_Task description_: Copy out every line of the data that follows, exactly.

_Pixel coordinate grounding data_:
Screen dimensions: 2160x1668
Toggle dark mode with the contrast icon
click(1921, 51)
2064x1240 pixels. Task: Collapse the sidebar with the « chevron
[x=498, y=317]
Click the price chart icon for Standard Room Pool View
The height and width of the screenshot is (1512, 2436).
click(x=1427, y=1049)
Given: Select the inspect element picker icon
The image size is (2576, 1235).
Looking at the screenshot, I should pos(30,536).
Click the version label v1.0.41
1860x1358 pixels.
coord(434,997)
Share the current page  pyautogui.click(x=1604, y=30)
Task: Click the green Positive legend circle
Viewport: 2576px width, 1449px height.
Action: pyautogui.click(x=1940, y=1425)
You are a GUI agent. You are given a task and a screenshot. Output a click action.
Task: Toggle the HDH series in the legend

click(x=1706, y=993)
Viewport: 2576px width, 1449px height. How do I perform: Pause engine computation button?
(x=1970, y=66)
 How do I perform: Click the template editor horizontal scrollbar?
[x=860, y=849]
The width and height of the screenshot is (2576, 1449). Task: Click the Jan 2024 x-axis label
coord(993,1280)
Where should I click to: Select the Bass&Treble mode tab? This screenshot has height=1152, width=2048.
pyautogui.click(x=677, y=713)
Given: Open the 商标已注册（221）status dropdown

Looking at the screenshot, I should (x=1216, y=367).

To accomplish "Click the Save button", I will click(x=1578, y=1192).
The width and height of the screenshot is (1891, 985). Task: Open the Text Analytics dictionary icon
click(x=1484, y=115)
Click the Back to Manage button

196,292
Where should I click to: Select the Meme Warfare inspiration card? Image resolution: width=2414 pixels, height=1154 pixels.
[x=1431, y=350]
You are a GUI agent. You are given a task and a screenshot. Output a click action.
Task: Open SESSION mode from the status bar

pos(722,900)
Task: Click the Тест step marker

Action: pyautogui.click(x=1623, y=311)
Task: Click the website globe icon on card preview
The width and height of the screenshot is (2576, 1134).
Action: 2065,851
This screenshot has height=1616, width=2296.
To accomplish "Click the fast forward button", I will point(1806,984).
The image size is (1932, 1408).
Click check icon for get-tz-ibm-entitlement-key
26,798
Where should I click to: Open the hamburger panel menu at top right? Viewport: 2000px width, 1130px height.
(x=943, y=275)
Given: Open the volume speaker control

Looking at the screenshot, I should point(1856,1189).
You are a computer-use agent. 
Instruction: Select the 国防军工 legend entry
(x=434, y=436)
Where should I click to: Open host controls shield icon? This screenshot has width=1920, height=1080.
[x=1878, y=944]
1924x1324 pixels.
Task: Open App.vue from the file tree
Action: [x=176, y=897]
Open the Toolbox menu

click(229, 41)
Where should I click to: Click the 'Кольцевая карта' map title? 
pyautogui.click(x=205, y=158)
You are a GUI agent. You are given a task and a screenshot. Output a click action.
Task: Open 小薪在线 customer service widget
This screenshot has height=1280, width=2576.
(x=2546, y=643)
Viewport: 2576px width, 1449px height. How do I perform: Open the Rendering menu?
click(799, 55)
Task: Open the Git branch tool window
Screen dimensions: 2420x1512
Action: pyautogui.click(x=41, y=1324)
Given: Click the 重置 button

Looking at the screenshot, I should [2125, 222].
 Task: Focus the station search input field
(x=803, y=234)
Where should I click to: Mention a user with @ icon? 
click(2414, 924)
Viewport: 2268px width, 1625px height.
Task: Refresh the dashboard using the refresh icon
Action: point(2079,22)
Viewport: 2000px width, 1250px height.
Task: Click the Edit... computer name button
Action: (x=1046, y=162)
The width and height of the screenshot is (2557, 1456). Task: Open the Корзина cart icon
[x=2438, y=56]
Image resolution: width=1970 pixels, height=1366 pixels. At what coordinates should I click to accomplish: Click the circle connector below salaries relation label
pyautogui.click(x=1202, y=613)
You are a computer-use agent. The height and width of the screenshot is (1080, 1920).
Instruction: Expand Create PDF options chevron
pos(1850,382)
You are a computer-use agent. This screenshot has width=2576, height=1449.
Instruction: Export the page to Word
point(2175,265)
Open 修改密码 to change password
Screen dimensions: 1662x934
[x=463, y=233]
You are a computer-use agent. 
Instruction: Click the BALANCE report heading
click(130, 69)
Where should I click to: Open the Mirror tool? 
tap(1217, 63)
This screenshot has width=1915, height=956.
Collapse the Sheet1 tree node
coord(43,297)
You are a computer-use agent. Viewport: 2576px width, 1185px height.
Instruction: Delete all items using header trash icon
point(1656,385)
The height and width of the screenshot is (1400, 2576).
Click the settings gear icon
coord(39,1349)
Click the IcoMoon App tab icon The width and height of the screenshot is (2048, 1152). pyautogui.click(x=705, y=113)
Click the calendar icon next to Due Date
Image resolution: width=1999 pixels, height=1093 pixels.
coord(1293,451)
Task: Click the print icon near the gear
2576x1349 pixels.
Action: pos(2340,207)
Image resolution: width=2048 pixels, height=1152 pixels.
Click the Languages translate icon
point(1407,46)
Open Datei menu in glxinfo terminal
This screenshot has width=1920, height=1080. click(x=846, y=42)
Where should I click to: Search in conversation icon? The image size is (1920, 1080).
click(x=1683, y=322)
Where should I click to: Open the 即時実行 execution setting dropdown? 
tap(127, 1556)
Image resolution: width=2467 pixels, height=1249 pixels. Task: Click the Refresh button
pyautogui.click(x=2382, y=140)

_Problem solution_:
Screen dimensions: 2160x1668
Toggle dark mode with the contrast icon
click(1921, 51)
2064x1240 pixels. Task: Collapse the sidebar with the « chevron
[x=498, y=317]
Click the price chart icon for Standard Room Pool View
The height and width of the screenshot is (1512, 2436).
click(x=1427, y=1049)
Given: Select the inspect element picker icon
The image size is (2576, 1235).
Looking at the screenshot, I should pos(30,536).
Click the version label v1.0.41
1860x1358 pixels.
coord(434,997)
Share the current page  pyautogui.click(x=1604, y=30)
Task: Click the green Positive legend circle
Viewport: 2576px width, 1449px height.
Action: pyautogui.click(x=1940, y=1425)
You are a GUI agent. You are given a task and a screenshot. Output a click action.
Task: Toggle the HDH series in the legend

click(x=1706, y=993)
Viewport: 2576px width, 1449px height. How do I perform: Pause engine computation button?
(x=1970, y=66)
 How do I perform: Click the template editor horizontal scrollbar?
[x=860, y=849]
The width and height of the screenshot is (2576, 1449). Task: Click the Jan 2024 x-axis label
coord(993,1280)
Where should I click to: Select the Bass&Treble mode tab? This screenshot has height=1152, width=2048.
pyautogui.click(x=677, y=713)
Given: Open the 商标已注册（221）status dropdown

Looking at the screenshot, I should (x=1216, y=367).

To accomplish "Click the Save button", I will click(x=1578, y=1192).
The width and height of the screenshot is (1891, 985). Task: Open the Text Analytics dictionary icon
click(x=1484, y=115)
Click the Back to Manage button

196,292
Where should I click to: Select the Meme Warfare inspiration card? Image resolution: width=2414 pixels, height=1154 pixels.
[x=1431, y=350]
You are a GUI agent. You are given a task and a screenshot. Output a click action.
Task: Open SESSION mode from the status bar

pos(722,900)
Task: Click the Тест step marker

Action: pyautogui.click(x=1623, y=311)
Task: Click the website globe icon on card preview
The width and height of the screenshot is (2576, 1134).
Action: 2065,851
This screenshot has height=1616, width=2296.
To accomplish "Click the fast forward button", I will point(1806,984).
The image size is (1932, 1408).
Click check icon for get-tz-ibm-entitlement-key
26,798
Where should I click to: Open the hamburger panel menu at top right? Viewport: 2000px width, 1130px height.
(x=943, y=275)
Given: Open the volume speaker control

Looking at the screenshot, I should point(1856,1189).
You are a computer-use agent. 
Instruction: Select the 国防军工 legend entry
(x=434, y=436)
Where should I click to: Open host controls shield icon? This screenshot has width=1920, height=1080.
[x=1878, y=944]
1924x1324 pixels.
Task: Open App.vue from the file tree
Action: [x=176, y=897]
Open the Toolbox menu

click(229, 41)
Where should I click to: Click the 'Кольцевая карта' map title? 
pyautogui.click(x=205, y=158)
You are a GUI agent. You are given a task and a screenshot. Output a click action.
Task: Open 小薪在线 customer service widget
This screenshot has height=1280, width=2576.
(x=2546, y=643)
Viewport: 2576px width, 1449px height. How do I perform: Open the Rendering menu?
click(799, 55)
Task: Open the Git branch tool window
Screen dimensions: 2420x1512
Action: pyautogui.click(x=41, y=1324)
Given: Click the 重置 button

Looking at the screenshot, I should [2125, 222].
 Task: Focus the station search input field
(x=803, y=234)
Where should I click to: Mention a user with @ icon? 
click(2414, 924)
Viewport: 2268px width, 1625px height.
Task: Refresh the dashboard using the refresh icon
Action: point(2079,22)
Viewport: 2000px width, 1250px height.
Task: Click the Edit... computer name button
Action: (x=1046, y=162)
The width and height of the screenshot is (2557, 1456). Task: Open the Корзина cart icon
[x=2438, y=56]
Image resolution: width=1970 pixels, height=1366 pixels. At what coordinates should I click to accomplish: Click the circle connector below salaries relation label
pyautogui.click(x=1202, y=613)
You are a computer-use agent. The height and width of the screenshot is (1080, 1920).
Instruction: Expand Create PDF options chevron
pos(1850,382)
You are a computer-use agent. This screenshot has width=2576, height=1449.
Instruction: Export the page to Word
point(2175,265)
Open 修改密码 to change password
Screen dimensions: 1662x934
[x=463, y=233]
You are a computer-use agent. 
Instruction: Click the BALANCE report heading
click(130, 69)
Where should I click to: Open the Mirror tool? 
tap(1217, 63)
This screenshot has width=1915, height=956.
Collapse the Sheet1 tree node
coord(43,297)
You are a computer-use agent. Viewport: 2576px width, 1185px height.
Instruction: Delete all items using header trash icon
point(1656,385)
The height and width of the screenshot is (1400, 2576).
Click the settings gear icon
coord(39,1349)
Click the IcoMoon App tab icon The width and height of the screenshot is (2048, 1152). pyautogui.click(x=705, y=113)
Click the calendar icon next to Due Date
Image resolution: width=1999 pixels, height=1093 pixels.
coord(1293,451)
Task: Click the print icon near the gear
2576x1349 pixels.
Action: pos(2340,207)
Image resolution: width=2048 pixels, height=1152 pixels.
Click the Languages translate icon
point(1407,46)
Open Datei menu in glxinfo terminal
This screenshot has width=1920, height=1080. click(x=846, y=42)
Where should I click to: Search in conversation icon? The image size is (1920, 1080).
click(x=1683, y=322)
Where should I click to: Open the 即時実行 execution setting dropdown? 
tap(127, 1556)
Image resolution: width=2467 pixels, height=1249 pixels. Task: Click the Refresh button
pyautogui.click(x=2382, y=140)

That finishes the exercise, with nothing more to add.